Every line below between the line holding "Task: Open the Extensions puzzle piece menu" and the line holding "the Artigas club", inclusive, should be repeated exactly, and all other lines omitted.

AVAILABLE DATA:
»»

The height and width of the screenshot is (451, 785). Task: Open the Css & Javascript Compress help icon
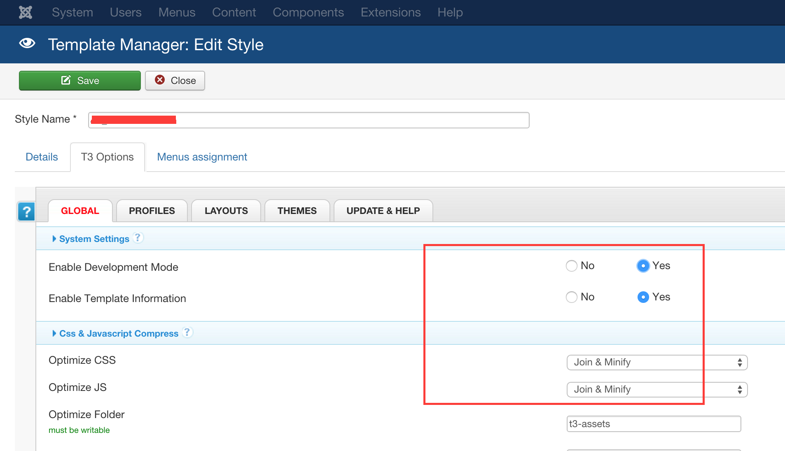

««
»»

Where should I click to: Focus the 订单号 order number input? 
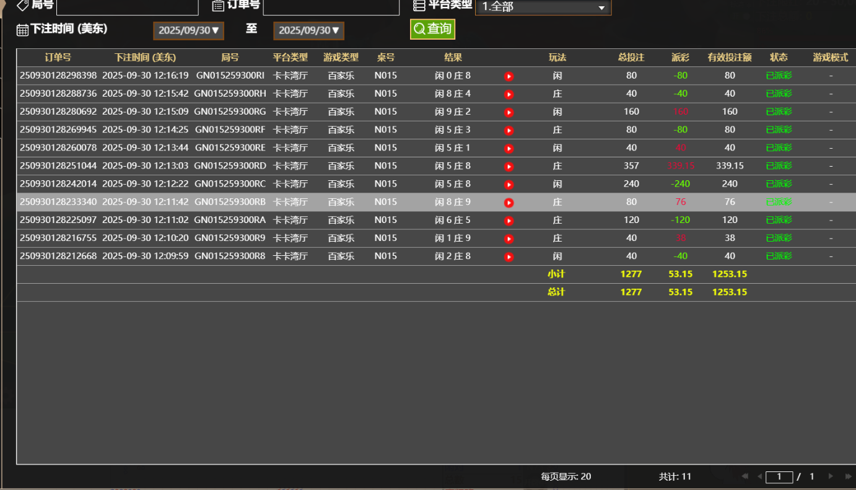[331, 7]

««
»»

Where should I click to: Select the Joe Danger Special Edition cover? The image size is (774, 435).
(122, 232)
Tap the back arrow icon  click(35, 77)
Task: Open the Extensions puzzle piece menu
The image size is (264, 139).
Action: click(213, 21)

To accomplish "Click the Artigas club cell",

««

REPLY:
Task: Open the Extensions puzzle piece menu
The image size is (264, 139).
Action: click(213, 21)

To accomplish "Click the Artigas club cell",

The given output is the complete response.